Given task - Swap "Subscribe Now" for "Sign Up" in the stretch from the line containing "Given: Click the -53% badge on Buran II bag" through the line containing "Looking at the screenshot, I should click(87, 486).". Give back only those lines, with nothing else altered.

[Data on locating visible targets]
+---+

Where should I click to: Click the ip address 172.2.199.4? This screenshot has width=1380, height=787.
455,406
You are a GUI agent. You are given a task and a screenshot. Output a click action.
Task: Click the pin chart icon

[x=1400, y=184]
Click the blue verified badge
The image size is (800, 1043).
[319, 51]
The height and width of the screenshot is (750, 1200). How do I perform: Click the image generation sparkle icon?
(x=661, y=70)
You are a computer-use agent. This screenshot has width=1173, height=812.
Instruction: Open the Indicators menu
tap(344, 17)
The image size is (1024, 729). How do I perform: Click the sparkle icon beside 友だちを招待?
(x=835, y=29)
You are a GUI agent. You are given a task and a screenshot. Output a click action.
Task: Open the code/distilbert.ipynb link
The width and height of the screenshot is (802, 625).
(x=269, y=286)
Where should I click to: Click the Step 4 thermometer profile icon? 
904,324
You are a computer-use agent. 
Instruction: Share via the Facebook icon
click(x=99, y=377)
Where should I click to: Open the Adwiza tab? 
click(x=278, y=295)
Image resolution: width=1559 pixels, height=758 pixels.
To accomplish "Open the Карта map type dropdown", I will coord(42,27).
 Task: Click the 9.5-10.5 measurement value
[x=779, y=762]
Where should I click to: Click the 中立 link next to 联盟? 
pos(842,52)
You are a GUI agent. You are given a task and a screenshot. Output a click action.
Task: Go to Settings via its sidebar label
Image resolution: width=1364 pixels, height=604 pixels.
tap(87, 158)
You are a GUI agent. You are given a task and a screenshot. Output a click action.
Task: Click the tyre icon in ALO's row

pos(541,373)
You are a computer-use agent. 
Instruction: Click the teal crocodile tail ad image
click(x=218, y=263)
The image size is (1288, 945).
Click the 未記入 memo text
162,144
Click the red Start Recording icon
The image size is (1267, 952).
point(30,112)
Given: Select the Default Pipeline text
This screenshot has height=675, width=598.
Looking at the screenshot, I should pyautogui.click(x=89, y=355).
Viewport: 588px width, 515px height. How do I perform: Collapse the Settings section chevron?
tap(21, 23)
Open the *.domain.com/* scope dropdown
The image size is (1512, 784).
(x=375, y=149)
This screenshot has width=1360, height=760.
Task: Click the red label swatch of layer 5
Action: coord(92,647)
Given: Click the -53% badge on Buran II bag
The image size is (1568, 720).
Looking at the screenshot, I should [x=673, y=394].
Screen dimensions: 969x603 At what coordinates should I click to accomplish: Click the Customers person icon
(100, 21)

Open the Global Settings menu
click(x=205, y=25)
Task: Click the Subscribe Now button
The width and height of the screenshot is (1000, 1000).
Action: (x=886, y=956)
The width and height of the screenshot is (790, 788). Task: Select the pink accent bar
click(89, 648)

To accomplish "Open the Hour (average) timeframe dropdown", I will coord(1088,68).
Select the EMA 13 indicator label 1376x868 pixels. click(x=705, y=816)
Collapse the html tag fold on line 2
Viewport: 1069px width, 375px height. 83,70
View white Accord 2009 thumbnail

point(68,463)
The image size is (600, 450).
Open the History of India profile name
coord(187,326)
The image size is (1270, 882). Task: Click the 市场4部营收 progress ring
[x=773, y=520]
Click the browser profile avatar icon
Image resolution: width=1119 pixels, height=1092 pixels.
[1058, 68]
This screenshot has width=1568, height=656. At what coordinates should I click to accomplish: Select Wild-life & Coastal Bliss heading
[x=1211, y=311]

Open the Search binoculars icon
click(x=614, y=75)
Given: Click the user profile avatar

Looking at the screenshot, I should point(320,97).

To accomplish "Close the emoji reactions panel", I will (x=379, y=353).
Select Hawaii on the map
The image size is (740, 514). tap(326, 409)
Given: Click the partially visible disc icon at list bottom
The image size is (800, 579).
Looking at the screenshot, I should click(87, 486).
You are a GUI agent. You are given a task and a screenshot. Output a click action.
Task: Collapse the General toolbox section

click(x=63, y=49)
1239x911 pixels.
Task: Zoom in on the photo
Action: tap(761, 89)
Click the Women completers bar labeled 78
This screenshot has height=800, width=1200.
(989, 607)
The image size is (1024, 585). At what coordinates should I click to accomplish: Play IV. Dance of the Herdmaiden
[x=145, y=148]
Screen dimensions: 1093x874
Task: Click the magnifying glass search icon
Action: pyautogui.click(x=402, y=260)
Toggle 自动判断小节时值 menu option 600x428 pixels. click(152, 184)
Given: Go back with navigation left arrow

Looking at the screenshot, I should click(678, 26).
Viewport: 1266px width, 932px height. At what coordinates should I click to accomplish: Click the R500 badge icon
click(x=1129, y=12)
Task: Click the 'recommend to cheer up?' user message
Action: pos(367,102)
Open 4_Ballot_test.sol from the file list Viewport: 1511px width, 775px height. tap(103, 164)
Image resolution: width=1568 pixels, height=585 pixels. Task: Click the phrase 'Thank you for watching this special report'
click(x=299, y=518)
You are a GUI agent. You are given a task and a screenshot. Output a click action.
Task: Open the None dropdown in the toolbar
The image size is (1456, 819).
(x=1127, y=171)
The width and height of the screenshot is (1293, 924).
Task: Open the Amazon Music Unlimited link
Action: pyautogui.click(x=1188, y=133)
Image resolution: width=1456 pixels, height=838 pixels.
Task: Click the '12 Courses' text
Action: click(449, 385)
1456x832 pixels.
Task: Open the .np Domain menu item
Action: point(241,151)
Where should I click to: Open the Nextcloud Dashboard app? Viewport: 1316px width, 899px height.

+---+

Problem solution -
Given: Click the -53% badge on Buran II bag
The image size is (1568, 720).
Looking at the screenshot, I should [x=673, y=394].
Screen dimensions: 969x603 At what coordinates should I click to accomplish: Click the Customers person icon
(100, 21)

Open the Global Settings menu
click(x=205, y=25)
Task: Click the Sign Up button
The width and height of the screenshot is (1000, 1000).
Action: (x=886, y=956)
The width and height of the screenshot is (790, 788). Task: Select the pink accent bar
click(89, 648)

To accomplish "Open the Hour (average) timeframe dropdown", I will coord(1088,68).
Select the EMA 13 indicator label 1376x868 pixels. click(x=705, y=816)
Collapse the html tag fold on line 2
Viewport: 1069px width, 375px height. 83,70
View white Accord 2009 thumbnail

point(68,463)
The image size is (600, 450).
Open the History of India profile name
coord(187,326)
The image size is (1270, 882). Task: Click the 市场4部营收 progress ring
[x=773, y=520]
Click the browser profile avatar icon
Image resolution: width=1119 pixels, height=1092 pixels.
[1058, 68]
This screenshot has width=1568, height=656. At what coordinates should I click to accomplish: Select Wild-life & Coastal Bliss heading
[x=1211, y=311]

Open the Search binoculars icon
click(x=614, y=75)
Given: Click the user profile avatar

Looking at the screenshot, I should point(320,97).

To accomplish "Close the emoji reactions panel", I will (x=379, y=353).
Select Hawaii on the map
The image size is (740, 514). tap(326, 409)
Given: Click the partially visible disc icon at list bottom
The image size is (800, 579).
Looking at the screenshot, I should click(87, 486).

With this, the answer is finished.